Saturday, January 22, 2011

Integrals -- a poem

Integrals    by Jonathan Holden

     Erect, arched in disdain,
the integrals drift from left
across white windless pages
to the right,
serene as swans. 
                         Tall
beautiful seen from afar
on the wavering water, each
curves with the balanced severity
of a fine tool weighed in the palm.
     Gaining energy now, they
break into a canter--stallions
bobbing the great crests of their manes.
No one suspects their power
who has not seen them rampage.
                       Like bulldozers, they build
by adding
              dirt to dirt to stumps added
              to boulders to broken glass added
              to live trees by the roots added
to hillsides, to whole
housing developments
                       that roll, foaming before them,
the tumbling end of a broken wave
in one mangled sum: dandelions, old
beer-cans and broken
windows--gravestones all
rolled into one.
     Yes, with the use of tables
integration is as easy as that:
the mere squeeze of a trigger, no
second thought.
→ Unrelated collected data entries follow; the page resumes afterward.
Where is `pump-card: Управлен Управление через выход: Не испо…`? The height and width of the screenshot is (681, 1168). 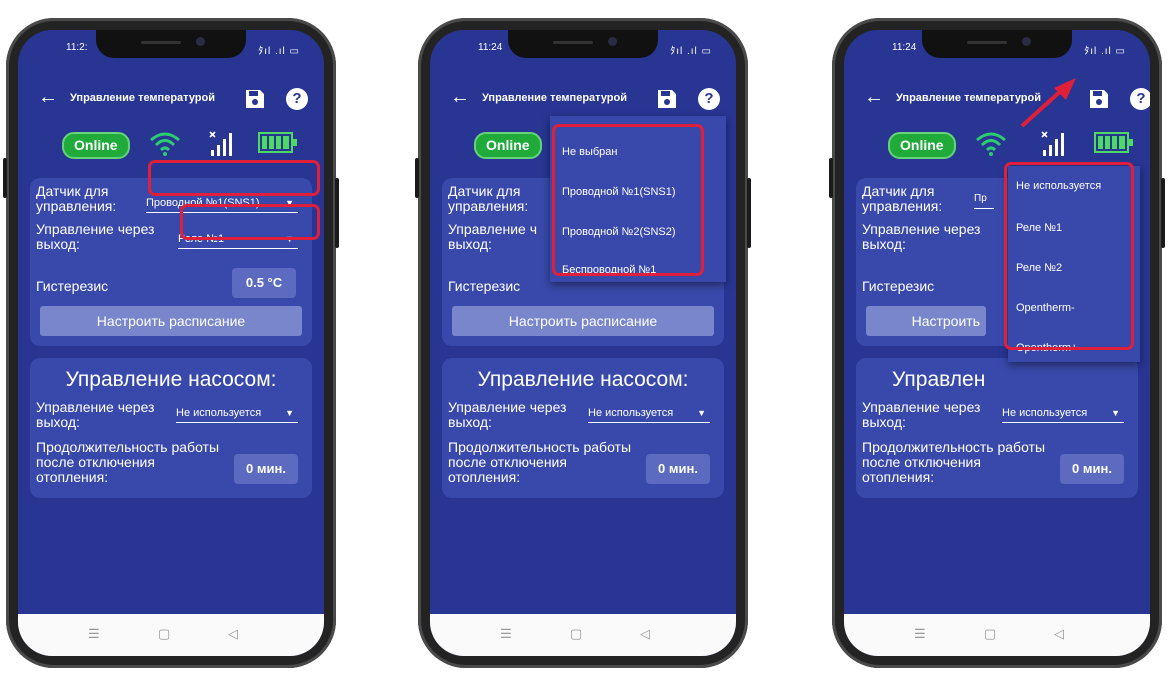 pump-card: Управлен Управление через выход: Не испо… is located at coordinates (997, 428).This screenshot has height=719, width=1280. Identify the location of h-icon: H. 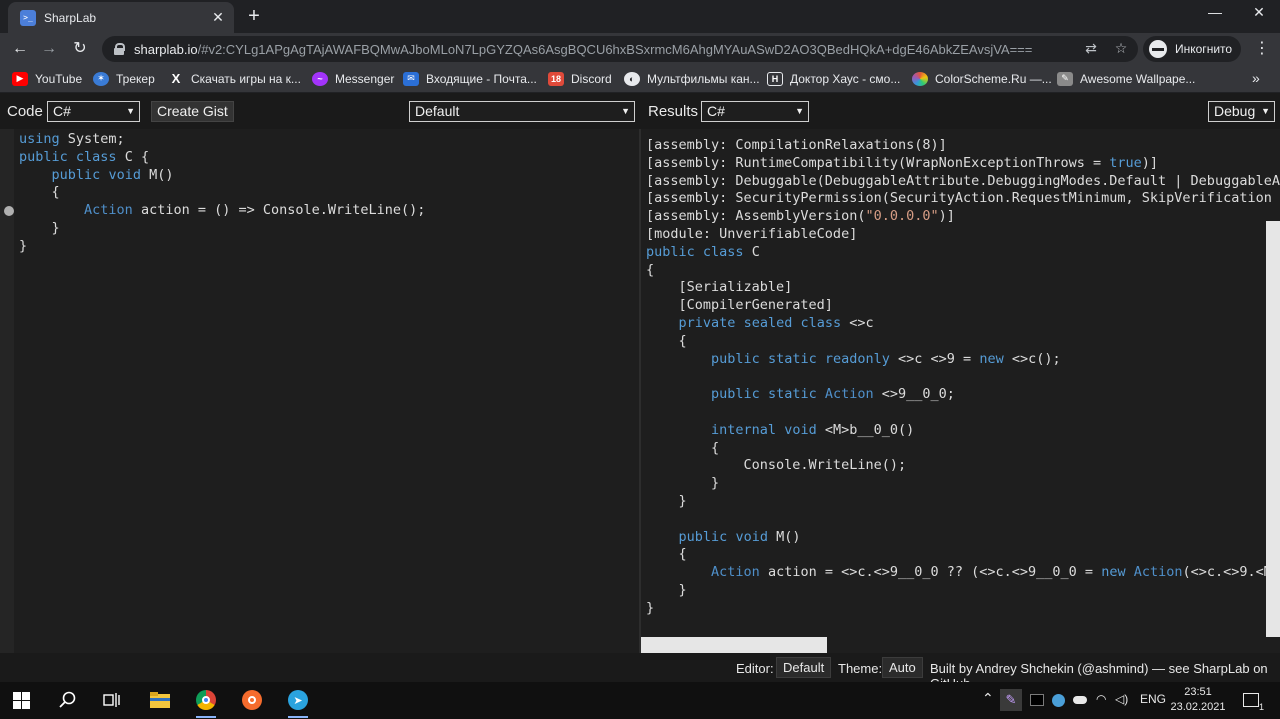
(775, 78).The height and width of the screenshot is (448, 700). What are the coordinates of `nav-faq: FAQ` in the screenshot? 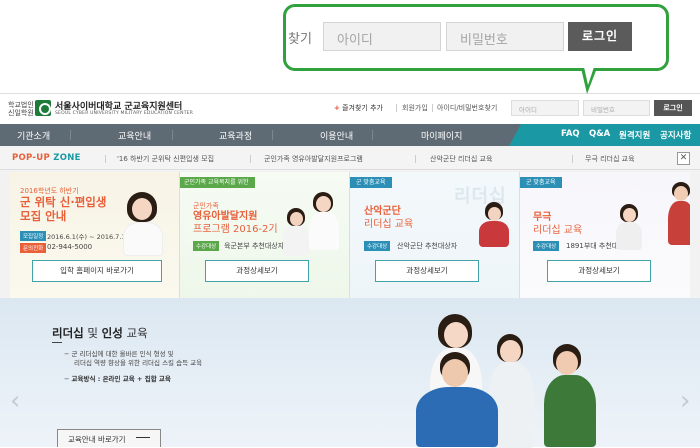 It's located at (570, 134).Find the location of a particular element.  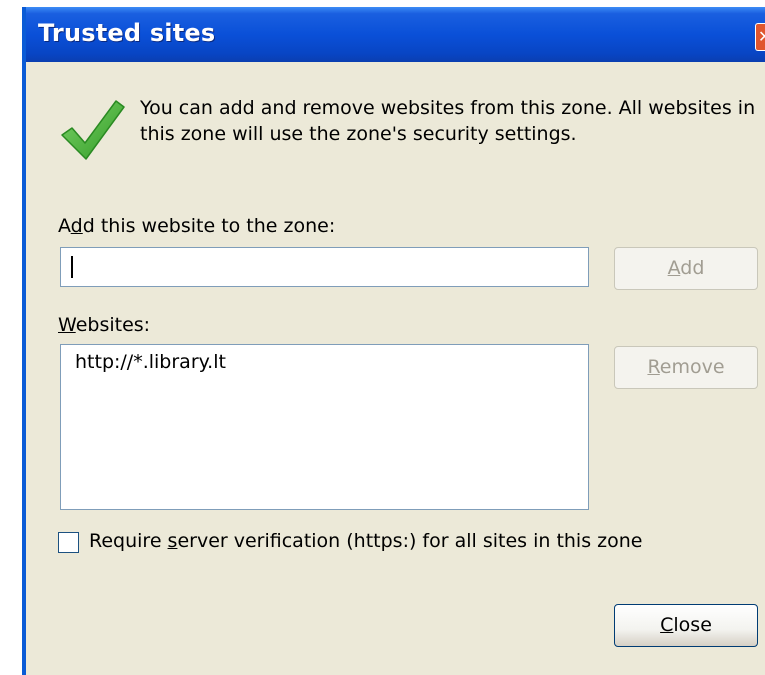

websites-label: Websites: is located at coordinates (104, 325). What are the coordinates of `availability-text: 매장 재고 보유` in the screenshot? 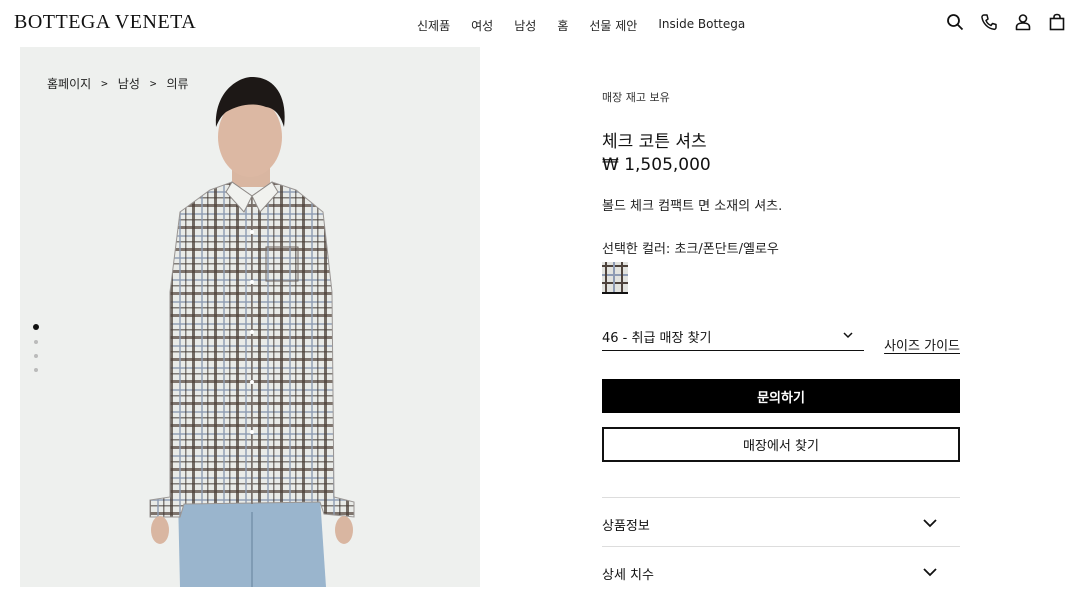 It's located at (636, 98).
The swans
cannot feel the pain
it happens so fast.

"Integrals" is found in Jonathan Holden's essay "Poetry and Mathematics" in The Measured Word:  On Poetry snd Science" (ed. Kurt Brown, UGA Press, 2001).  Holden was the first Poet-Laureate of Kansas (2005) and is a distinguished professor and poet-in-residence at Kansas State University.  Two of his poems ("Sex and Mathematics" and "The Departure of an Alphabet") are collected in the anthology, Strange Attractors:  Poems of Love and Mathematics (Eds Glaz, Growney, A K Peters, 2008).